**Extracted text**.
To illustrate the problem of joint compression of texture and depth, let us consider the following two cases. First, assume that the texture and depth images are compressed at very high and low quality, respectively. In this case, detailed texture is mapped onto a coarse approximation of object surfaces, which thus yields rendering artifacts. Alternatively, when texture and depth images are compressed at low and high quality, respectively, a high-quality depth image is employed to warp a coarsely quantized texture image, which also yields low-quality rendering. These two simple but extreme cases illustrate that a clear dependence exists between the texture- and depth-quality setting. It goes without saying that this dependency exists in the general case as well. Consequently, the quantization setting for both the depth and texture images should be carefully selected. For this reason, we address in this chapter, the following problem statement:

*given a maximum bit-rate budget to represent the 3D scene, what is the optimal distribution of the bit rate over the texture and the depth image, such that the 3D rendering distortion is minimized?*

To answer this question, we propose a new compression algorithm with a bit-rate control that unifies the texture and depth Rate-Distortion (R-D) functions. The attractiveness of the algorithm is that both depth and texture data are simultaneously combined into a joint R-D surface model that calculates the optimal bit allocation between texture and depth. We discuss the optimization of the performance of the joint coding algorithm using a slightly extended H.264/MPEG-4 AVC encoder, where the extension involves a joint bit-allocation algorithm. However, note that the proposed extension can be employed as an addition to any encoder, e.g., H.264/MPEG-4 AVC, JPEG-2000 or even a platelet-based encoder. Additionally, we have found that our joint model can be readily integrated as a practical sub-system, because it influences the *setting* of the compression system rather than the actual coding *algorithm*. As a bonus, this optimal setting is obtained with a limited computation effort.

The remainder of this chapter is structured as follows. Section 7.2 formulates the framework of the joint bit allocation of texture and depth. Section 7.3 describes a fast hierarchical optimization algorithm. Section 7.4 discusses the relationship between the depth and texture bit rate and Section 7.5 presents the possible applications of the proposed algorithm. Experimental results are provided in Section 7.6 and the chapter concludes with Section 7.7.

In this section, we first present a joint bit-allocation analysis of depth and texture and afterwards, we provide an experimental analysis of the two-dimensional R-D model to enable a fast search algorithm for estimating the optimal quantization parameters.

Let us consider the problem of jointly coding a texture and depth image at a maximum rate \(R_{max}\) with minimum rendering distortion \(D_{render}\). The rate \(R_{max}\) and distortion \(D_{render}\) functions can be defined as follows. First, the maximum rate value \(R_{max}\) is decomposed into the sum of the individual rates required for texture and depth coding. Because the texture and depth images are coded with two different quantizer settings (denoted \(q_t\) and \(q_d\), respectively), the texture and depth rate functions can be written as \(R_t(q_t)\) and \(R_d(q_d)\), respectively. The joint rate function can therefore be specified as \[R_{max}(q_t,q_d)=R_t(q_t) + R_d(q_d).\] Second, the rendering distortion function \(D_{render}\) depends on the image rendering algorithm. The rendering algorithm relies on the quality of the input texture and depth images and therefore on the quantization parameters \(q_t\) and \(q_d\). Consequently, as there is one rendering quality, we define a joint rendering distortion as \(D_{render}(q_t,q_d)\).

**Data shown**.
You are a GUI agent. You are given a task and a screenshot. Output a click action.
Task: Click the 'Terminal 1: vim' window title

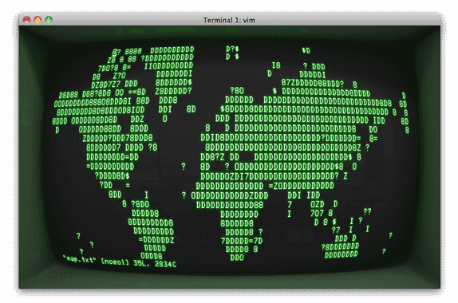[229, 20]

**Actions to take**.
1. In the texture-and-depth compression excerpt, transcribe verbatim the passage that opens with the words containing "In this section, we" and closes with "optimal quantization parameters.".
2. Condense the paragraph of the texture-and-depth compression excerpt beginning "To answer this question" into a bulleted list that keeps its main facts.

**Responses for each task**.
1.
In this section, we first present a joint bit-allocation analysis of depth and texture and afterwards, we provide an experimental analysis of the two-dimensional R-D model to enable a fast search algorithm for estimating the optimal quantization parameters.

2.
- A new compression algorithm is proposed, with bit-rate control that unifies the texture and depth Rate-Distortion (R-D) functions.
- Depth and texture data are combined into a joint R-D surface model that calculates the optimal bit allocation between them.
- Its performance is optimized using a slightly extended H.264/MPEG-4 AVC encoder. The extension is a joint bit-allocation algorithm.
- The extension can be added to any encoder, e.g., H.264/MPEG-4 AVC, JPEG-2000 or a platelet-based encoder.
- The model integrates readily as a practical sub-system because it affects the compression system's setting, not its coding algorithm.
- The optimal setting is obtained with limited computation effort.